■ WORK INSTRUCTIONS ■
Each of the lines below must be restated exactly.

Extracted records
== Segment start ==

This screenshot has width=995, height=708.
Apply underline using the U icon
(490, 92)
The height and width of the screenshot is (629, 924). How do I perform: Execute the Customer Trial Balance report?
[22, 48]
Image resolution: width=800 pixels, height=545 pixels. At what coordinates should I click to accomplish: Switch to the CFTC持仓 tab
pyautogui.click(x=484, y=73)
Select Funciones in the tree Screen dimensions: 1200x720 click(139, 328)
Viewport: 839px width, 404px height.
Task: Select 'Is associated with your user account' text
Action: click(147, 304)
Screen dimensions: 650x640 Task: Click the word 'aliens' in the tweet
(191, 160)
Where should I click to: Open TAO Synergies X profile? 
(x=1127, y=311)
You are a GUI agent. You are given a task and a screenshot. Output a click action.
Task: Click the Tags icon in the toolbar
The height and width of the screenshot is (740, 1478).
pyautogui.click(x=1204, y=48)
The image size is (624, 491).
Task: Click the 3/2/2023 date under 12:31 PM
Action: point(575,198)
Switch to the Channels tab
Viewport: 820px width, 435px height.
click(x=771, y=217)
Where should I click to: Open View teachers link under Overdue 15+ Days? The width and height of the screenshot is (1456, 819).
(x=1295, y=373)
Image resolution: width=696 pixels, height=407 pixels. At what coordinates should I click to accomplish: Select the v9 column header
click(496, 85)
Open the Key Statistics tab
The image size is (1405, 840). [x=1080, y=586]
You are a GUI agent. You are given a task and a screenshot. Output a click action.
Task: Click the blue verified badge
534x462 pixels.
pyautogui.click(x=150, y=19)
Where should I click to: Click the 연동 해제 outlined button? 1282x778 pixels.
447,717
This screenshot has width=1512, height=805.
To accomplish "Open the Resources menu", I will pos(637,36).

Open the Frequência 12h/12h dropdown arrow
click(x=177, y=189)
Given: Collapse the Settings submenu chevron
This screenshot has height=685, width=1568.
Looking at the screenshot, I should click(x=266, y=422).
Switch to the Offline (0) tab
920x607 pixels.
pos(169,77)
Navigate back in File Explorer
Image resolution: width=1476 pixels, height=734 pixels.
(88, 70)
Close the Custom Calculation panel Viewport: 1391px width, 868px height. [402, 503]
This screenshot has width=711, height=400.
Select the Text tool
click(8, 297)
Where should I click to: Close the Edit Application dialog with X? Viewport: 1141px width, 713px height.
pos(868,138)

== Segment end ==

■ RESULT OF THE TASK ■
This screenshot has width=995, height=708.
Apply underline using the U icon
(490, 92)
The height and width of the screenshot is (629, 924). How do I perform: Execute the Customer Trial Balance report?
[22, 48]
Image resolution: width=800 pixels, height=545 pixels. At what coordinates should I click to accomplish: Switch to the CFTC持仓 tab
pyautogui.click(x=484, y=73)
Select Funciones in the tree Screen dimensions: 1200x720 click(139, 328)
Viewport: 839px width, 404px height.
Task: Select 'Is associated with your user account' text
Action: click(147, 304)
Screen dimensions: 650x640 Task: Click the word 'aliens' in the tweet
(191, 160)
Where should I click to: Open TAO Synergies X profile? 
(x=1127, y=311)
You are a GUI agent. You are given a task and a screenshot. Output a click action.
Task: Click the Tags icon in the toolbar
The height and width of the screenshot is (740, 1478).
pyautogui.click(x=1204, y=48)
The image size is (624, 491).
Task: Click the 3/2/2023 date under 12:31 PM
Action: point(575,198)
Switch to the Channels tab
Viewport: 820px width, 435px height.
click(x=771, y=217)
Where should I click to: Open View teachers link under Overdue 15+ Days? The width and height of the screenshot is (1456, 819).
(x=1295, y=373)
Image resolution: width=696 pixels, height=407 pixels. At what coordinates should I click to accomplish: Select the v9 column header
click(496, 85)
Open the Key Statistics tab
The image size is (1405, 840). [x=1080, y=586]
You are a GUI agent. You are given a task and a screenshot. Output a click action.
Task: Click the blue verified badge
534x462 pixels.
pyautogui.click(x=150, y=19)
Where should I click to: Click the 연동 해제 outlined button? 1282x778 pixels.
447,717
This screenshot has width=1512, height=805.
To accomplish "Open the Resources menu", I will pos(637,36).

Open the Frequência 12h/12h dropdown arrow
click(x=177, y=189)
Given: Collapse the Settings submenu chevron
This screenshot has height=685, width=1568.
Looking at the screenshot, I should click(x=266, y=422).
Switch to the Offline (0) tab
920x607 pixels.
pos(169,77)
Navigate back in File Explorer
Image resolution: width=1476 pixels, height=734 pixels.
(88, 70)
Close the Custom Calculation panel Viewport: 1391px width, 868px height. [402, 503]
This screenshot has width=711, height=400.
Select the Text tool
click(8, 297)
Where should I click to: Close the Edit Application dialog with X? Viewport: 1141px width, 713px height.
pos(868,138)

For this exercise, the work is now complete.